Poll: More Americans want ‘Black Lives Matter riots’ investigated than January 6 riot

As Speaker of the House Nancy Pelosi picks members of a select committee to investigate the riots of January 6, a new poll finds that many Americans believe she’s focusing on the wrong riots.

One-third more Americans believe Congress should hold investigative hearings about last summer’s “Black Lives Matter protests that sparked violence” than think lawmakers ought to probe the riot at the capitol on January 6.

In all, two out of three likely U.S. voters say they believe Congress should open an official investigation into “the violent protests” which blazed a trail of arson and looting through major and mid-sized cities nationwide. On the other hand, fewer than half (49%) of Americans support Pelosi’s investigation of the D.C. riot in which rioters protesting the 2020 presidential election results stormed the capitol.

Support for a federal inquiry into the riots that engulfed U.S. cities after the death of George Floyd cut deep across racial and political lines. “Sixty-seven percent (67%) of whites, 64% of black voters, 66% of Hispanics and 62% of other minorities think Congress should investigate the 2020 riots in U.S. cities,” reported Rasmussen Reports. “Seventy-five percent (75%) of Republicans, 60% of Democrats and 63% of voters not affiliated with either major party say Congress should investigate last year’s violent protests.”

Here’s what we wrote in the aftermath of the riots:

Tens of millions of Americans sense that they’ve been manipulated.

Then came the January 6 rally at the Capitol. What happened then—and especially what has happened since—has been America’s Reichstag fire.

January 6 was the day that representatives and senators met in the Senate Chamber to sign their names and their honor to the certification of an illegitimate vote. It was also the day that hundreds of thousands of Americans came to Washington—in spite of social media manipulation and censorship, in spite of D.C. businesses closing their doors to them—to protest the subversion of the Constitution and their fundamental right to govern themselves through elected representatives.

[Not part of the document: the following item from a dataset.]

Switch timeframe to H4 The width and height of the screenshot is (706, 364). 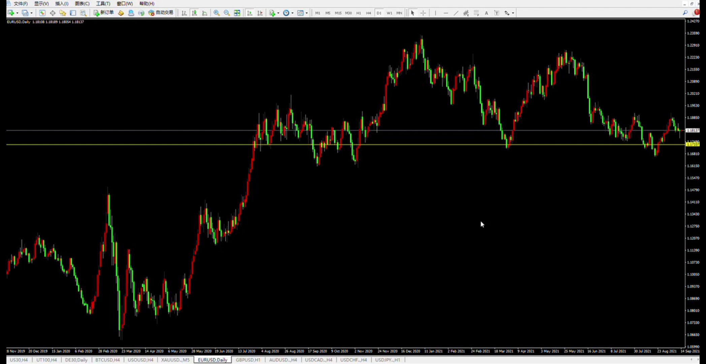click(368, 13)
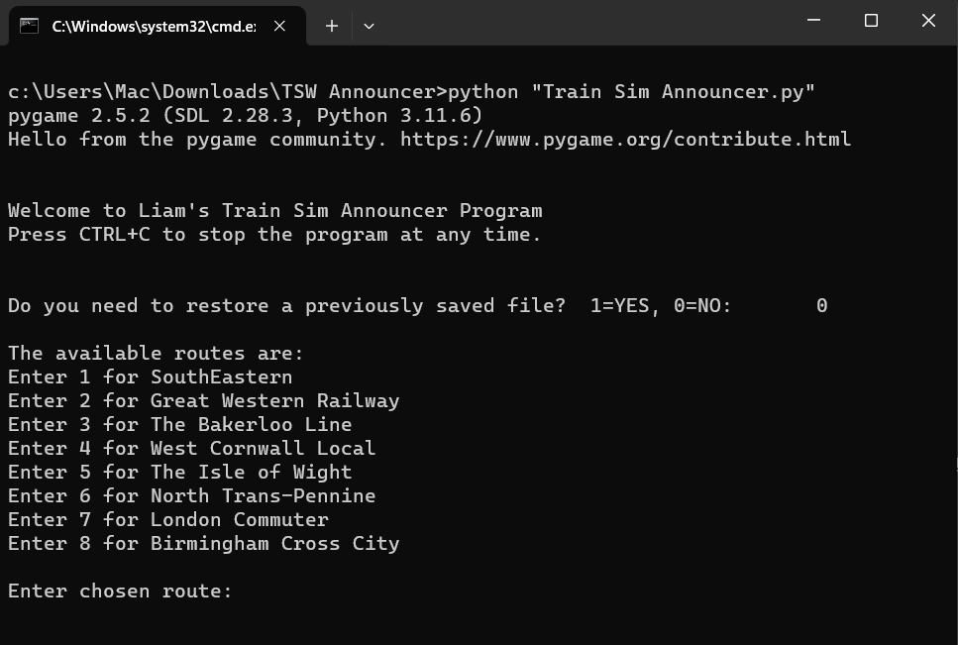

The day would end in tragedy.

The Capitol riot—and how it has been manipulated over the past three weeks—reminds a lot of people of what happened at the Reichstag in 1933. Someone (we still don’t know who) burned the Reichstag, seat of the national legislature, virtually gutting it. For Germans, this was a national tragedy—but nothing like the national tragedy that followed as a result. Despite reports that he himself might have been connected to the arson, the new leader of Germany clamped down on those reports, used the destruction at the nation’s capitol building to target his enemies, and empowered his own radical movement. Those enemies were largely Jews. That leader was Adolf Hitler. His manipulation of the Reichstag fire consolidated his power over the nation.

Immediately after the Capitol riot, some Democrats claimed it was “America’s Reichstag fire.” But they stopped saying that when they realized what that implied about them.